Il en a coûté sans doute pour établir la liberté en Angleterre ; c’est dans des mers de sang qu’on a noyé l’idole du pouvoir despotique ; mais les Anglais ne croient point avoir acheté trop cher leurs lois[1]. Les autres nations n’ont pas eu moins de troubles, n’ont pas versé moins de sang qu’eux : mais ce sang qu’elles ont répandu pour la cause de leur liberté n’a fait que cimenter leur servitude.

Ce qui devient une révolution en Angleterre n’est qu’une sédition dans les autres pays. Une ville prend les armes pour défendre ses privilèges, soit en Espagne, soit en Barbarie, soit en Turquie : aussitôt des soldats mercenaires la subjuguent, des bourreaux la punissent, et le reste de la nation baise ses chaînes.

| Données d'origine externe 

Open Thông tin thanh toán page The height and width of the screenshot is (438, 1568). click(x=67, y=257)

Les Français pensent que le gouvernement de cette île est plus orageux que la mer qui l’environne, et cela est vrai : mais c’est quand le roi commence la tempête, c’est quand il veut se rendre le maître du vaisseau dont il n’est que le premier pilote. Les guerres civiles de France ont été plus longues, plus cruelles, plus fécondes eu crimes, que celles d’Angleterre ; mais de toutes ces guerres civiles aucune n’a eu une liberté sage pour objet.

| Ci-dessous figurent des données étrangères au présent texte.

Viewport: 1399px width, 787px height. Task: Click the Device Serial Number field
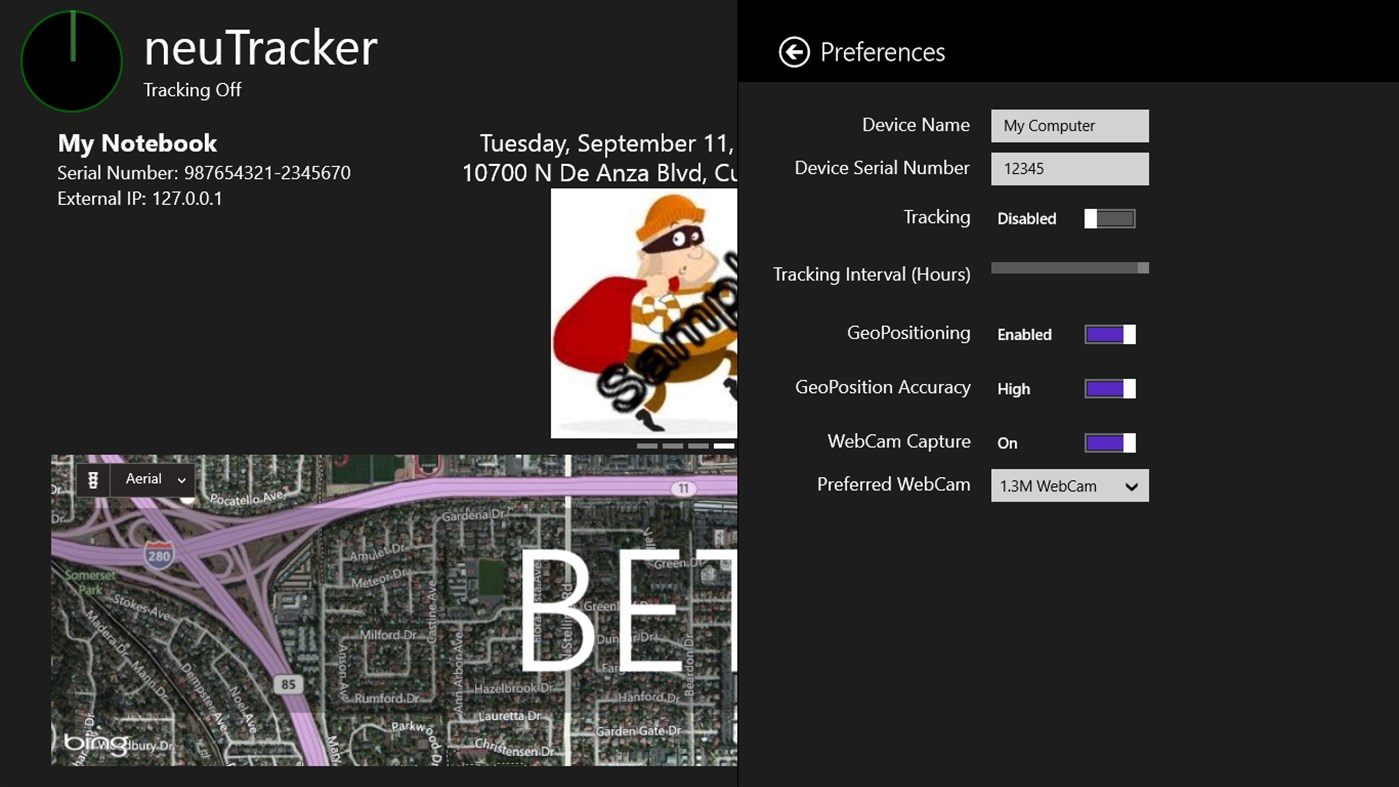point(1069,168)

Dans les temps détestables de Charles IX et de Henri III, il s’agissait seulement de savoir si on serait l’esclave des Guises. Pour la dernière guerre de Paris[2], elle ne mérite que des sifflets ; il me semble que je vois des écoliers qui se mutinent contre le préfet d’un collège, et qui finissent par être fouettés ; le cardinal de Retz, avec beaucoup d’esprit et de courage mal employés, rebelle sans aucun sujet, factieux sans dessein, chef de parti sans armée, cabalait pour cabaler, et semblait faire la guerre civile pour son plaisir. Le parlement ne savait ce qu’il voulait, ni ce qu’il ne voulait pas ; il levait des troupes par arrêt, il les cassait, il menaçait et demandait pardon ; il mettait à prix la tête du cardinal Mazarin, et ensuite venait le complimenter en cérémonie : nos guerres civiles sous Charles VI avaient été cruelles, celles de la Ligue furent abominables, celle de la Fronde fut ridicule.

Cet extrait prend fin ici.